Survey Indicates Marijuana Use Is Up Among Youth

On December 14th, 2011, the National Institute on Drug Abuse released the results of their 2011 Monitoring the Future Survey. The report showed some disturbing trends about marijuana use among youth. According to this report, daily marijuana use is up in all grades surveyed. The 2011 use rates indicated an upward trend in teens' abuse of marijuana corresponded to downward trends in their perception of risk. For example, only 22.7 percent of high school seniors saw great risk in smoking marijuana occasionally, compared to 25.9 percent five years ago.
 
Research has shown time and time again that marijuana impairs adolescent brain development so this is a very scary trend, especially with respect to the future. Marijuana is also known to exacerbate mental illness which typically presents itself in late adolescence.
 
Gil Kerlikowske, the Director of the White House office of National Drug Control Policy, expressed that the increases in youth drug use reflected in the Monitoring the Future Study are disappointing, and that mixed messages about drug legalization, particularly marijuana, may be to blame.
 
The report shows that marijuana use has increased among youth and that the attitudes about marijuana’s harmfulness have significantly decreased. It has been proven that when the perception of the harms of drugs decreases, use rises. The ruse that marijuana is a medicine has created a false sense that this addictive, dangerous drug is not harmful, but in fact helpful. The solution is for our government to increase drug prevention resources and aggressively push back against marijuana legalization for any purpose!

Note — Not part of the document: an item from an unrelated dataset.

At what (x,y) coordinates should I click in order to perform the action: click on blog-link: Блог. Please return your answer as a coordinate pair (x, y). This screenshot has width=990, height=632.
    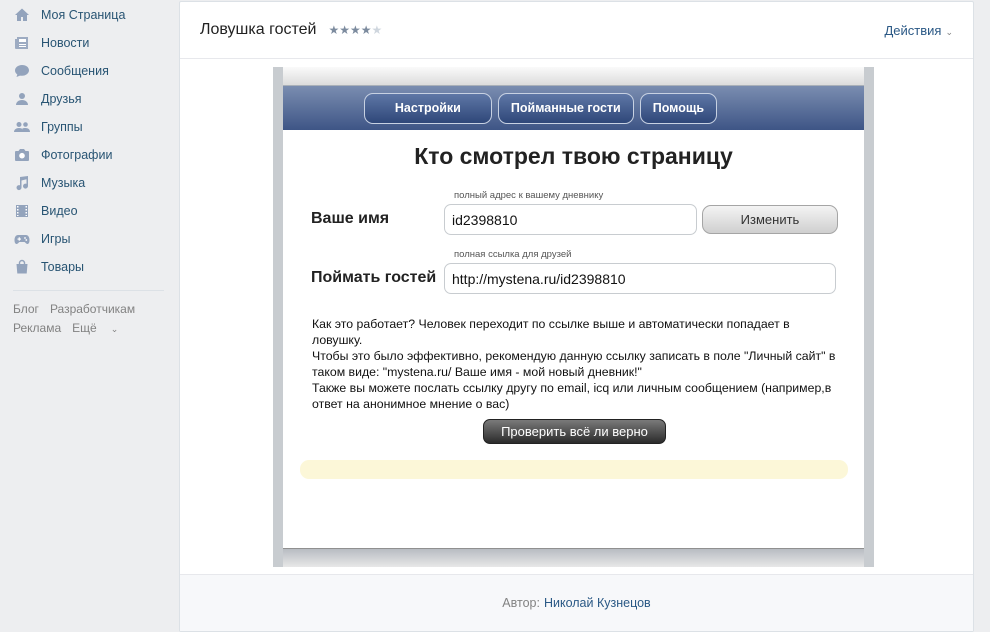
    Looking at the image, I should click on (26, 309).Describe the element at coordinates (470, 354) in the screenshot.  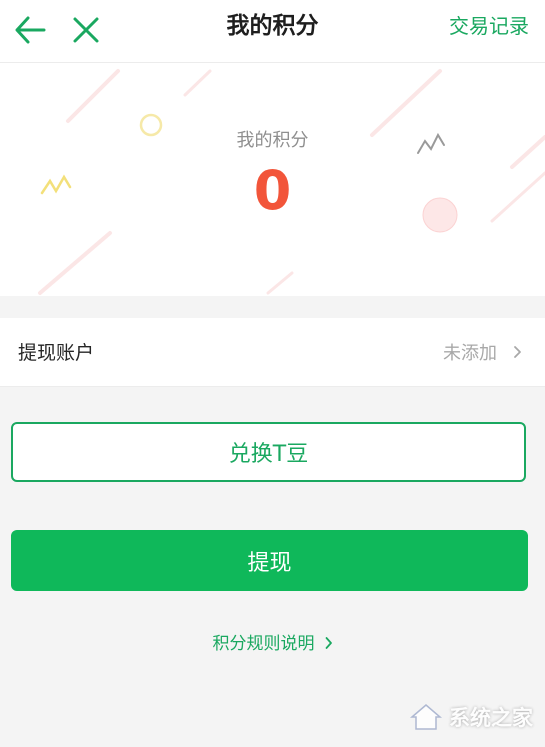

Perhaps even withhold federal funds from states that fail to uphold our nation’s drug laws.
 www.nida.org
 

 

Comments

I was the primary caregiver

I was the primary caregiver for someone dying from AIDS-related cancers. He was suffering from severe weight loss and depresssion. He resisted the advice to try cannabis because he had been a tobacco smoker and feared he'd start compulsively smoking again. He was prescribed Marinol, allegedly the medical essence of cannabis, but it didn't help at all. However, when all prescribed meds for his worsening severe nausea didn't work, he decided to try smoking cannabis. The effect was virtually miraculous. His nausea went away -- as did his depression. Not only did his appetite revive, but he regained much of the weight he'd lost. Cannabis transformed the last 2 and a half months of his life. He enjoyed being with his friends and family again.

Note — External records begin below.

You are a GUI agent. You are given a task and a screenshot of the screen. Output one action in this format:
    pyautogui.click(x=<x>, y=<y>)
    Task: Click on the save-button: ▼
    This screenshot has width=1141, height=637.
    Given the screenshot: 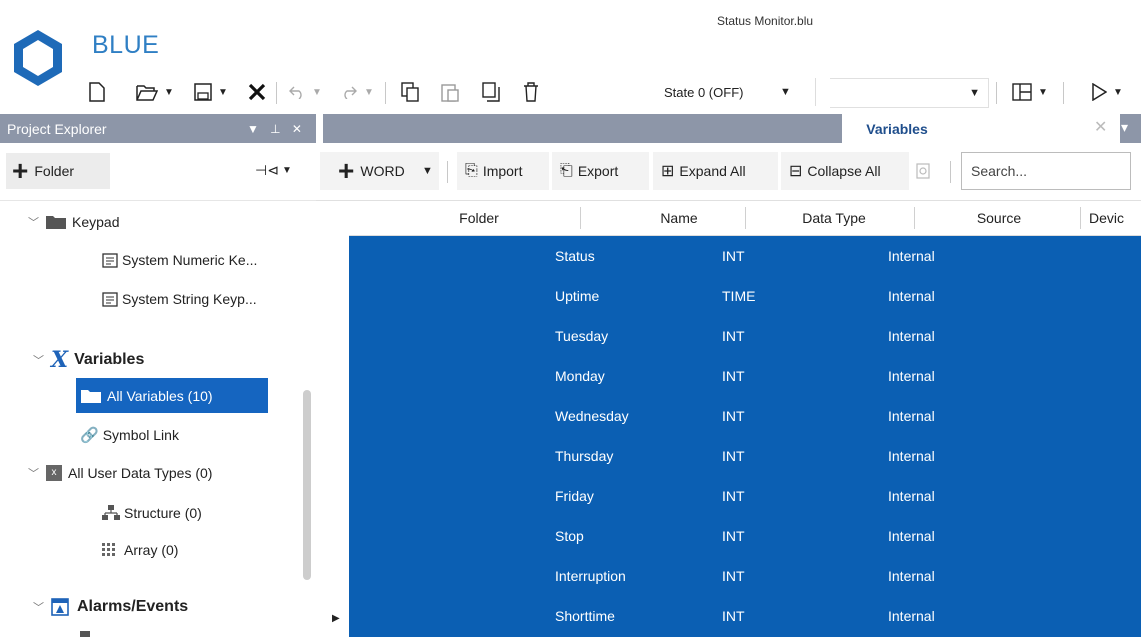 What is the action you would take?
    pyautogui.click(x=211, y=92)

There's probably no convincing those of you who are ideologically locked into the conviction that cannabis is just a psychedelic recreational drug with no medical value. But you are profoundly wrong. It works wonders for many ailments that don't respond as well to pharmaceuticals. Your righteous rigidity is heartlessly cruel. Those politicians who cater to law and order radicals are failing in their duty to obey the will of California voters to allow compassionate use of cannabis by those whose suffering could be allieviated by it.